» **Requirement**
Recast the entries, from the start of the entries through the line containing "click(1134, 85)", as a two-column CSV with the headers text and answer. Give one row per entry, with each field in double quotes and its line breaks replaced by spaces.
Start
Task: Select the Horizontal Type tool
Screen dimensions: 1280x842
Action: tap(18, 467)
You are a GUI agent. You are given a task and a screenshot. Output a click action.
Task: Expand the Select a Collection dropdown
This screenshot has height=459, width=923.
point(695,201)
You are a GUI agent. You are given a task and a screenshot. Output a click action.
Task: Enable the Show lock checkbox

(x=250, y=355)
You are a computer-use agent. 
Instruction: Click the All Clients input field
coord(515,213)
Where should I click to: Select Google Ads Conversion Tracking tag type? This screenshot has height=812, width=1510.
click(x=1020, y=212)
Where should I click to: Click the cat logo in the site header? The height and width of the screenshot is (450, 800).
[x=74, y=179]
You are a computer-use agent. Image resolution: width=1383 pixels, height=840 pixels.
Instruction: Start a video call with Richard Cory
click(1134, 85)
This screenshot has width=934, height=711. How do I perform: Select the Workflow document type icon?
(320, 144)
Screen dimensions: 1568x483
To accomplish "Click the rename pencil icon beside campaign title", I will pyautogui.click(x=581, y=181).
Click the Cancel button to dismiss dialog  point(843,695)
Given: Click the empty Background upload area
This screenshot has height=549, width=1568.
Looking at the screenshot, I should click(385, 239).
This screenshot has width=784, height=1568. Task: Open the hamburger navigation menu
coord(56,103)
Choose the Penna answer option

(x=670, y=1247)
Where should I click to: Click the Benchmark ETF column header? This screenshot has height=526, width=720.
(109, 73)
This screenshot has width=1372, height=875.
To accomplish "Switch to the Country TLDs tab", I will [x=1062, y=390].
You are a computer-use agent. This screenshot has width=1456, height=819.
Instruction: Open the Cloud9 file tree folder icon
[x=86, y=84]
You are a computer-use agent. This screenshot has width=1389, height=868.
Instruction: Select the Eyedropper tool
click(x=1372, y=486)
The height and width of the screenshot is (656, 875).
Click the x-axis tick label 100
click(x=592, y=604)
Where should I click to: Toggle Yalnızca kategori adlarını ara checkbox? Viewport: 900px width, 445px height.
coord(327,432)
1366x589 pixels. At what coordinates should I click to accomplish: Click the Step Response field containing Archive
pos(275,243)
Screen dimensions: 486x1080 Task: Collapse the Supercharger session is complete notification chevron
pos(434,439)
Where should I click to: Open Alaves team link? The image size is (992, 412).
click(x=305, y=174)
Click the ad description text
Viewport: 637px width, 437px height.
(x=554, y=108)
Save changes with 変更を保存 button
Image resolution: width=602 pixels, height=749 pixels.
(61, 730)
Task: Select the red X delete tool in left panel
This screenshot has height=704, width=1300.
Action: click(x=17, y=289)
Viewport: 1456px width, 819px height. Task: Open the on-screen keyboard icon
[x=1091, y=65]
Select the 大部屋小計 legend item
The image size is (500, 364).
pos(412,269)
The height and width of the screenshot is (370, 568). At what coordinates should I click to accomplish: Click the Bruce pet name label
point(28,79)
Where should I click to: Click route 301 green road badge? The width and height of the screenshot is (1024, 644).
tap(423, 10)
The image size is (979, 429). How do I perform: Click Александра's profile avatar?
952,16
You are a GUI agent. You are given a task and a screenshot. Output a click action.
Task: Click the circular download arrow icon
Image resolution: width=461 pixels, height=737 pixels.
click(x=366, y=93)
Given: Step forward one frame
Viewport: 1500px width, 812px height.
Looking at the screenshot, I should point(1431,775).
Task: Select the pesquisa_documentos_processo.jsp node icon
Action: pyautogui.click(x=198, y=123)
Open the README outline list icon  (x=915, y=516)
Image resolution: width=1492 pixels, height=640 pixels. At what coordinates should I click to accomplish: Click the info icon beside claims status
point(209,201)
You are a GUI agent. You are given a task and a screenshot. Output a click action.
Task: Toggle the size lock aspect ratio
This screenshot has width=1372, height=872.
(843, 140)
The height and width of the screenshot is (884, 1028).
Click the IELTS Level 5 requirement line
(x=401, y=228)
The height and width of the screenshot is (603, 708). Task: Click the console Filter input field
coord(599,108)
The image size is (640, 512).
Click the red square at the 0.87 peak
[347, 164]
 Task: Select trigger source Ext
End
» **Result for this exercise**
text,answer
"Task: Select the Horizontal Type tool Screen dimensions: 1280x842","Action: tap(18, 467)"
"You are a GUI agent. You are given a task and a screenshot. Output a click action. Task: Expand the Select a Collection dropdown This screenshot has height=459, width=923.","point(695,201)"
"You are a GUI agent. You are given a task and a screenshot. Output a click action. Task: Enable the Show lock checkbox","(x=250, y=355)"
"You are a computer-use agent. Instruction: Click the All Clients input field","coord(515,213)"
"Where should I click to: Select Google Ads Conversion Tracking tag type? This screenshot has height=812, width=1510.","click(x=1020, y=212)"
"Where should I click to: Click the cat logo in the site header? The height and width of the screenshot is (450, 800).","[x=74, y=179]"
"You are a computer-use agent. Image resolution: width=1383 pixels, height=840 pixels. Instruction: Start a video call with Richard Cory","click(1134, 85)"